Material provided =

^^^^^^^^

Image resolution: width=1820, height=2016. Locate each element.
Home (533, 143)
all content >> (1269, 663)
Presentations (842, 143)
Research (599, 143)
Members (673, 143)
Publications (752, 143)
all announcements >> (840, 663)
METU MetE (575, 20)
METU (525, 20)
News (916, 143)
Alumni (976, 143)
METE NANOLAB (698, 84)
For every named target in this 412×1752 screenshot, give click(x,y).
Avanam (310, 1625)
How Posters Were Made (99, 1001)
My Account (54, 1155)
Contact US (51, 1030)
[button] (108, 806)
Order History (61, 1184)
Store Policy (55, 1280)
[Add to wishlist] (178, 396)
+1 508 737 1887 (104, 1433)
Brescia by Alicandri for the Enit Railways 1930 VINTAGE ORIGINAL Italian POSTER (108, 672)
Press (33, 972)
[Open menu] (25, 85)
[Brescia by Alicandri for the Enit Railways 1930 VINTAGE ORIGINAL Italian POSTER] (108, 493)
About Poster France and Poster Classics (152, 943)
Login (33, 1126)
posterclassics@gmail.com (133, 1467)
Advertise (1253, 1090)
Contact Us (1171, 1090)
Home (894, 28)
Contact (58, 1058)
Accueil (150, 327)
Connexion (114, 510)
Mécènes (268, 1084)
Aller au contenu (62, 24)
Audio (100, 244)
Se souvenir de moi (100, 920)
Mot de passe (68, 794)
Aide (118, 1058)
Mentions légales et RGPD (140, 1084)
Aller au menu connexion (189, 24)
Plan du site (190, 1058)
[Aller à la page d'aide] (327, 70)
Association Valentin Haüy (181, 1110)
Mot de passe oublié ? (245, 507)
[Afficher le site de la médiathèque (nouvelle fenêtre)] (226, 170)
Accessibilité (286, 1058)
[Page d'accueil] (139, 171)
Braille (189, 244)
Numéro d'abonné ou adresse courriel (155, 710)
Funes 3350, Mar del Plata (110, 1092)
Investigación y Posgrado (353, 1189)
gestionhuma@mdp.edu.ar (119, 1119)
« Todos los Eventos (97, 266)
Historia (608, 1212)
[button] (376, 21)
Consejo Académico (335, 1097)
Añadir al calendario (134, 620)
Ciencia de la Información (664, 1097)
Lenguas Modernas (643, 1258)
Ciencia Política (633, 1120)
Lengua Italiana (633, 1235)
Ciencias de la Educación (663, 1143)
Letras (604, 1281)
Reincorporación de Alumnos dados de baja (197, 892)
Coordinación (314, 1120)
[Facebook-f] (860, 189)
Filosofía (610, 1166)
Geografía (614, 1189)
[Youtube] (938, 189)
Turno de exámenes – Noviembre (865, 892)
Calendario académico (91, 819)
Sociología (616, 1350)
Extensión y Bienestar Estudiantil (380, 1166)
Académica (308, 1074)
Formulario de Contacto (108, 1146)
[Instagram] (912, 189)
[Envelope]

^^^^^^^^

Assigned task = Please return only the lines above, starting at the line that has "Home (894, 28)" and ending at the line that has "Mot de passe oublié ? (245, 507)", keeping both and leaving each one unchanged.

Result of the exercise =
Home (894, 28)
Contact (58, 1058)
Accueil (150, 327)
Connexion (114, 510)
Mécènes (268, 1084)
Aller au contenu (62, 24)
Audio (100, 244)
Se souvenir de moi (100, 920)
Mot de passe (68, 794)
Aide (118, 1058)
Mentions légales et RGPD (140, 1084)
Aller au menu connexion (189, 24)
Plan du site (190, 1058)
[Aller à la page d'aide] (327, 70)
Association Valentin Haüy (181, 1110)
Mot de passe oublié ? (245, 507)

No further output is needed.